Methods The reprogramming of REFs into ciNPCs was done in two stages. The first stage involved chemical induction to generate intermediate cells. The REFs were cultured in KSR medium containing valproic acid, CHIR99021, and RepSox (VCR) and 10000 U/mL leukemia inhibitory factor (LIF) for 15 days, under a physiological hypoxic condition. The formation of dense cell colonies, i.e., intermediate cells, were observed. The second stage involved the specific induction of ciRNPCs. The induced intermediate cells were digested with trypsin, seeded on a low adhesion plate, and cultured under normoxic condition to form ciRNPCs neurospheres. Then, after CM-DiI cell-labeling, the ciRNPCs were stereotactically transplanted into the substantia nigra (SN) of rats. The survival, migration, and differentiation of ciRNPCs in the host brain were examined with immunofluorescence assays.
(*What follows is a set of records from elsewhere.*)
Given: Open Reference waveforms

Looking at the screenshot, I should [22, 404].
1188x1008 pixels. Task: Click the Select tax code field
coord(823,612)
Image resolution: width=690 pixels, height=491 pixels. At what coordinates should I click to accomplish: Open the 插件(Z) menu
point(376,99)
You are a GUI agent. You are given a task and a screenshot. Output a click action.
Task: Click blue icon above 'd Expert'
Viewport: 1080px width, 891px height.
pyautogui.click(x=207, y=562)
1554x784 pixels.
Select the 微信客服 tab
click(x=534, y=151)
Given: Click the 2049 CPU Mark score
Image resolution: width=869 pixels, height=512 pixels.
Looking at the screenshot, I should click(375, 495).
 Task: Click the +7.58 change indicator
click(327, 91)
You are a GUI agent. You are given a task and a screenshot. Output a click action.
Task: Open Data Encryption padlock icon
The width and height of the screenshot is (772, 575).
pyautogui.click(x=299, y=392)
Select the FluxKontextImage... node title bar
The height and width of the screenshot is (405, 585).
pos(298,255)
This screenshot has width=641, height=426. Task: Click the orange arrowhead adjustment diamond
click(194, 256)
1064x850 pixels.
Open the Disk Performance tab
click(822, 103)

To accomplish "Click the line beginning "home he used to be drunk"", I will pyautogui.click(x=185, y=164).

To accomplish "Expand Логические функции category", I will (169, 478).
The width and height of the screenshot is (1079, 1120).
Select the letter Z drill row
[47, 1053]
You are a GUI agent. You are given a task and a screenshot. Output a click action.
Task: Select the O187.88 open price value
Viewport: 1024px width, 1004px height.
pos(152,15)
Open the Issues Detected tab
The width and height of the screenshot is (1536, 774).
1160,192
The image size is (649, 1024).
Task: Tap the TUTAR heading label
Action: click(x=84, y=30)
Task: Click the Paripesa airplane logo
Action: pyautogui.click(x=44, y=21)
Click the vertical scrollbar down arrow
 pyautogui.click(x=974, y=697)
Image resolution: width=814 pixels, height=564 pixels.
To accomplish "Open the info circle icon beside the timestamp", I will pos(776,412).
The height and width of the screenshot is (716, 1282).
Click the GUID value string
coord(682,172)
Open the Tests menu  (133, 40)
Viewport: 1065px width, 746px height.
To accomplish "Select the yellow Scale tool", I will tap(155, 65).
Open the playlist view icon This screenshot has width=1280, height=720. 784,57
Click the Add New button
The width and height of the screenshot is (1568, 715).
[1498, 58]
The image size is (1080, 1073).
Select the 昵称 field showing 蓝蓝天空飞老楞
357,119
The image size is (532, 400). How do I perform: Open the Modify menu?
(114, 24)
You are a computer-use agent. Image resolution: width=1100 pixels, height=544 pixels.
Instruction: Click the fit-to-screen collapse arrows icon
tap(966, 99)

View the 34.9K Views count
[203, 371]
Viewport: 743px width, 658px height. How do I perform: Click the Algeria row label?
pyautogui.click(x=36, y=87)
Results After induction under hypoxic condition for 5 to 10 days, a clear trend of cell aggregation was observed. Compact cell colonies were observed in REFs treated with VCR for 15 days under a hypoxic condition. Approximately 30 colonies emerged from 1×105 cells, and most colonies were positive for AP staining. Moreover, when these cells were cultured further in suspension, free-floating neurospheres formed and stained positive for neural progenitor cell (NPC) markers, including Nestin, Sox2 and Pax6. These ciRNPCs could differentiate into glial cells and neurons, and express neurite marker Tuj1 and astrocyte marker GFAP. Eight weeks after transplantation, the cells could differentiate into GFAP+ and Tuj1+ cells in the rat brain.
Conclusion Our study demonstrates that VCR, a small molecule compound, can directly induce, under a hypoxic condition, the reprogramming of REFs to form ciRNPCs with the potential to be induced for differentiation into glial cells and neurons in vivo and in vitro, laying the foundation for transplanting ciRNPCs to treat neurodegenerative diseases.